I’ve found that shopping and cooking within the limits of the Food Stamps Challenge is both more time-consuming and more challenging.

I spoke with a friend of mine who is a senior citizen on a very limited income and who had been on food stamps previously and now obtains some of her food from a local pantry.  I thought she could give me some good tips on shopping and food preparation.  When she found out I had to feed a man with a big appetite on $20.49 for five days, she thought I couldn’t do it — at least with healthy foods.  She recommended eggs, rice, chicken legs, and dry beans and advised that I’d better be prepared to spend some serious time in the kitchen and also look at different stores for the best prices.

She was right.

I wanted to provide the most healthful and most filling foods possible, while still making sure to have the food last through the week and also be tasty.  I did some advance research on the internet and found a grocery store that had a sale on some of the items I thought I might need. I decided that I would go to only one store, since I wanted to limit my transportation expenses (the market I chose did require that I take a bus roundtrip.)  I shopped armed with a calculator and a notepad.
· · ·
• WHAT YOU WILL DO:
A) Decide whether each statement agrees with the food stamps passage. Answer yes or no for each and quote the words that decide it.
(i) The friend recommended eggs, rice, chicken legs, and dry beans.
(ii) The writer shopped at several stores to find the best prices.
(iii) The writer had $20.49 to feed a man for seven days.
B) In the food stamps passage, what did the writer bring along when shopping?
C) Return the stretch of the food stamps passage from "I spoke with" through "the best prices.", copied word for word.

• DATA PROVIDED:
· · ·
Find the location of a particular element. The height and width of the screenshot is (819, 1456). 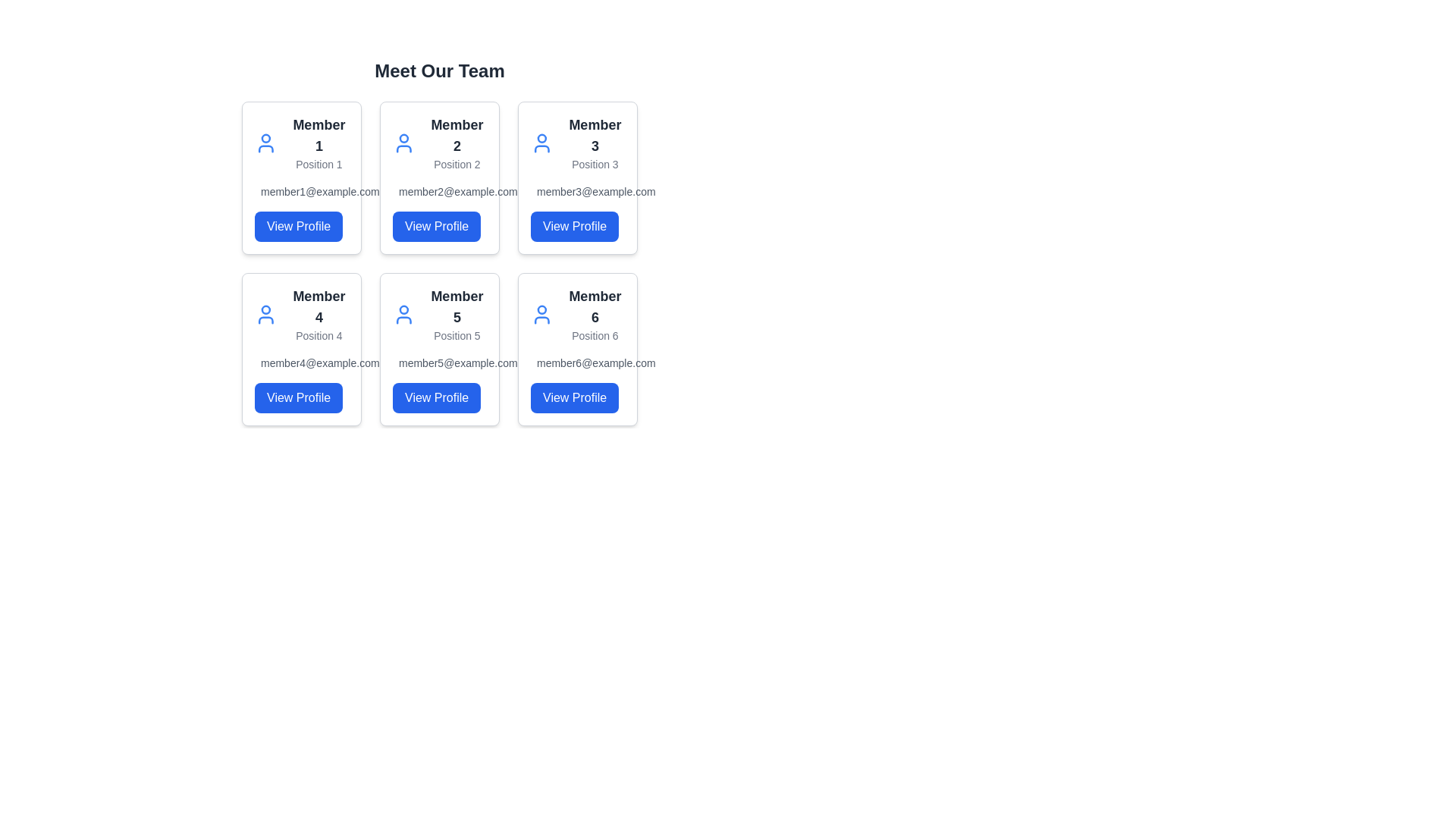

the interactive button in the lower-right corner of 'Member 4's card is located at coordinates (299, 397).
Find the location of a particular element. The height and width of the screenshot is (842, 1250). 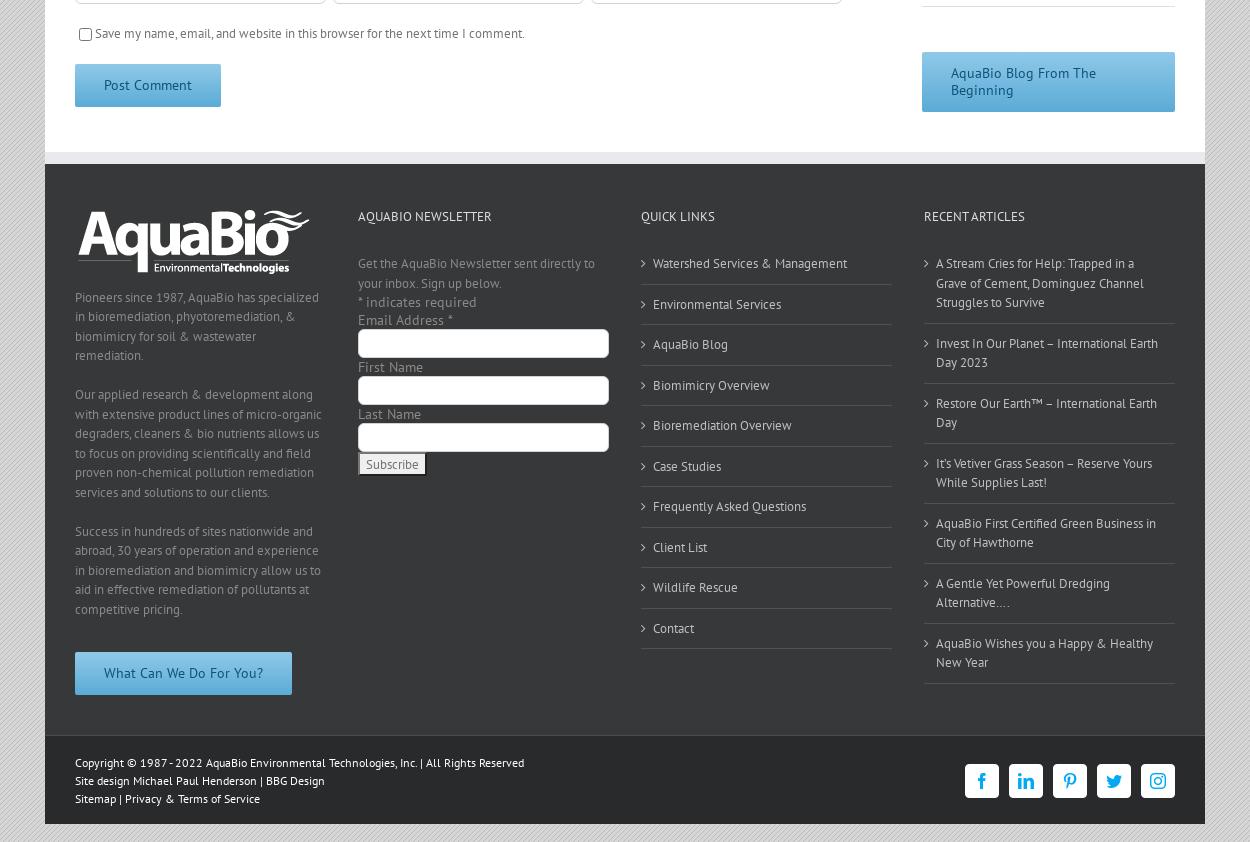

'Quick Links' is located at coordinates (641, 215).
· · ·
• ANSWERS FOR THIS EXERCISE:
A)
(i) Yes: "She recommended eggs, rice, chicken legs, and dry beans"
(ii) No: "I decided that I would go to only one store"
(iii) No: "on $20.49 for five days"

B) A calculator and a notepad.

C)
I spoke with a friend of mine who is a senior citizen on a very limited income and who had been on food stamps previously and now obtains some of her food from a local pantry.  I thought she could give me some good tips on shopping and food preparation.  When she found out I had to feed a man with a big appetite on $20.49 for five days, she thought I couldn’t do it — at least with healthy foods.  She recommended eggs, rice, chicken legs, and dry beans and advised that I’d better be prepared to spend some serious time in the kitchen and also look at different stores for the best prices.